=== Working data ===

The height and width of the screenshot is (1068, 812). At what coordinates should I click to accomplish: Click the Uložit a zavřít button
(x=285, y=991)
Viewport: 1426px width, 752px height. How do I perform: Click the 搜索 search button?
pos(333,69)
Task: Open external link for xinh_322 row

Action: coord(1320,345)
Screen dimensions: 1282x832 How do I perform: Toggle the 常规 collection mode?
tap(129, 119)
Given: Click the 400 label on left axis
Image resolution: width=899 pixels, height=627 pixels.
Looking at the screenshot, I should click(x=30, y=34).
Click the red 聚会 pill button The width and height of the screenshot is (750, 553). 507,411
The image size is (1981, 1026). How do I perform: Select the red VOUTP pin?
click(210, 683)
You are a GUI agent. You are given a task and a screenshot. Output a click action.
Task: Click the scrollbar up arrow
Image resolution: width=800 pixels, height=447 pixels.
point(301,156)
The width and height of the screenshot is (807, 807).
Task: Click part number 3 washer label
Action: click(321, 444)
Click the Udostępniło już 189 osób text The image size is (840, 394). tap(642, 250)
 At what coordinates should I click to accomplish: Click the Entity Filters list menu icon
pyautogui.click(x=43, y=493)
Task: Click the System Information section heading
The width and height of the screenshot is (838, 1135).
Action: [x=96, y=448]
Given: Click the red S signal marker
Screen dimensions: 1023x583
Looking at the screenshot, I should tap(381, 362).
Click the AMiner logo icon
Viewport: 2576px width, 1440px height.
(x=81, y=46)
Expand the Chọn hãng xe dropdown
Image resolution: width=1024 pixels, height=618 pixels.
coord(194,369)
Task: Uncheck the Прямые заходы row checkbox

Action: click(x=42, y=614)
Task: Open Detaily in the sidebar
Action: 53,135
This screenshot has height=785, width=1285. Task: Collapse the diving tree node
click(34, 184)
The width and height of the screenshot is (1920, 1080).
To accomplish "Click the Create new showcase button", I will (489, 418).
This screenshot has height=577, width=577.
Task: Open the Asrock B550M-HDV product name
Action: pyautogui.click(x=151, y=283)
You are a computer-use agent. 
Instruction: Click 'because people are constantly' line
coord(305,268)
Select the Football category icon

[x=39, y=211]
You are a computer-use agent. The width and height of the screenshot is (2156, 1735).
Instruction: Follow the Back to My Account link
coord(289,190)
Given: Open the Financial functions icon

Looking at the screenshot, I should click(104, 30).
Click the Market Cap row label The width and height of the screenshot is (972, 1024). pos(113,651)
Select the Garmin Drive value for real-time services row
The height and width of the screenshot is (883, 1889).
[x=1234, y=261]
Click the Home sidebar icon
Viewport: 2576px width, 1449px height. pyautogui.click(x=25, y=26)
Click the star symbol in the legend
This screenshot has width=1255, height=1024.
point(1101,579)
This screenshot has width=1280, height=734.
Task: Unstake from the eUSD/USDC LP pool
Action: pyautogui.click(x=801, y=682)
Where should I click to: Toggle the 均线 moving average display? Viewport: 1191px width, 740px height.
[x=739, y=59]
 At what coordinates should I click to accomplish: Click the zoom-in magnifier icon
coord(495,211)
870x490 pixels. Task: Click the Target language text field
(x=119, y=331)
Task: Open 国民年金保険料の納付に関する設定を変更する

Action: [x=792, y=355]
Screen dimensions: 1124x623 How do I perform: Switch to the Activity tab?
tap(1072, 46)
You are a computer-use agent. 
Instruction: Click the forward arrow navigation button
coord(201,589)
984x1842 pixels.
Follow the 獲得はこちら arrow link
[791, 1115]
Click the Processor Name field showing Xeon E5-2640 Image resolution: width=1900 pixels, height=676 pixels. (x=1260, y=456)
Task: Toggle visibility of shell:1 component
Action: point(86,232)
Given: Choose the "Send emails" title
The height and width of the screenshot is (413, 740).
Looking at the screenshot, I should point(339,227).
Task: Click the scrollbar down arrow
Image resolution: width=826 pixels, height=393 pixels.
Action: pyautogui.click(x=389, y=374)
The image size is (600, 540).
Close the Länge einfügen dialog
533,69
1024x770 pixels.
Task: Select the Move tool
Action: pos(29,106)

===

Exercise instructions -> Copy the whole listing above line for line, with no changes.

Finished answer ->
The height and width of the screenshot is (1068, 812). At what coordinates should I click to accomplish: Click the Uložit a zavřít button
(x=285, y=991)
Viewport: 1426px width, 752px height. How do I perform: Click the 搜索 search button?
pos(333,69)
Task: Open external link for xinh_322 row

Action: coord(1320,345)
Screen dimensions: 1282x832 How do I perform: Toggle the 常规 collection mode?
tap(129, 119)
Given: Click the 400 label on left axis
Image resolution: width=899 pixels, height=627 pixels.
Looking at the screenshot, I should click(x=30, y=34).
Click the red 聚会 pill button The width and height of the screenshot is (750, 553). 507,411
The image size is (1981, 1026). How do I perform: Select the red VOUTP pin?
click(210, 683)
You are a GUI agent. You are given a task and a screenshot. Output a click action.
Task: Click the scrollbar up arrow
Image resolution: width=800 pixels, height=447 pixels.
point(301,156)
The width and height of the screenshot is (807, 807).
Task: Click part number 3 washer label
Action: click(321, 444)
Click the Udostępniło już 189 osób text The image size is (840, 394). tap(642, 250)
 At what coordinates should I click to accomplish: Click the Entity Filters list menu icon
pyautogui.click(x=43, y=493)
Task: Click the System Information section heading
The width and height of the screenshot is (838, 1135).
Action: [x=96, y=448]
Given: Click the red S signal marker
Screen dimensions: 1023x583
Looking at the screenshot, I should tap(381, 362).
Click the AMiner logo icon
Viewport: 2576px width, 1440px height.
(x=81, y=46)
Expand the Chọn hãng xe dropdown
Image resolution: width=1024 pixels, height=618 pixels.
coord(194,369)
Task: Uncheck the Прямые заходы row checkbox

Action: click(x=42, y=614)
Task: Open Detaily in the sidebar
Action: 53,135
This screenshot has height=785, width=1285. Task: Collapse the diving tree node
click(34, 184)
The width and height of the screenshot is (1920, 1080).
To accomplish "Click the Create new showcase button", I will (489, 418).
This screenshot has height=577, width=577.
Task: Open the Asrock B550M-HDV product name
Action: pyautogui.click(x=151, y=283)
You are a computer-use agent. 
Instruction: Click 'because people are constantly' line
coord(305,268)
Select the Football category icon

[x=39, y=211]
You are a computer-use agent. The width and height of the screenshot is (2156, 1735).
Instruction: Follow the Back to My Account link
coord(289,190)
Given: Open the Financial functions icon

Looking at the screenshot, I should click(104, 30).
Click the Market Cap row label The width and height of the screenshot is (972, 1024). pos(113,651)
Select the Garmin Drive value for real-time services row
The height and width of the screenshot is (883, 1889).
[x=1234, y=261]
Click the Home sidebar icon
Viewport: 2576px width, 1449px height. pyautogui.click(x=25, y=26)
Click the star symbol in the legend
This screenshot has width=1255, height=1024.
point(1101,579)
This screenshot has width=1280, height=734.
Task: Unstake from the eUSD/USDC LP pool
Action: pyautogui.click(x=801, y=682)
Where should I click to: Toggle the 均线 moving average display? Viewport: 1191px width, 740px height.
[x=739, y=59]
 At what coordinates should I click to accomplish: Click the zoom-in magnifier icon
coord(495,211)
870x490 pixels. Task: Click the Target language text field
(x=119, y=331)
Task: Open 国民年金保険料の納付に関する設定を変更する

Action: [x=792, y=355]
Screen dimensions: 1124x623 How do I perform: Switch to the Activity tab?
tap(1072, 46)
You are a computer-use agent. 
Instruction: Click the forward arrow navigation button
coord(201,589)
984x1842 pixels.
Follow the 獲得はこちら arrow link
[791, 1115]
Click the Processor Name field showing Xeon E5-2640 Image resolution: width=1900 pixels, height=676 pixels. (x=1260, y=456)
Task: Toggle visibility of shell:1 component
Action: point(86,232)
Given: Choose the "Send emails" title
The height and width of the screenshot is (413, 740).
Looking at the screenshot, I should point(339,227).
Task: Click the scrollbar down arrow
Image resolution: width=826 pixels, height=393 pixels.
Action: pyautogui.click(x=389, y=374)
The image size is (600, 540).
Close the Länge einfügen dialog
533,69
1024x770 pixels.
Task: Select the Move tool
Action: pos(29,106)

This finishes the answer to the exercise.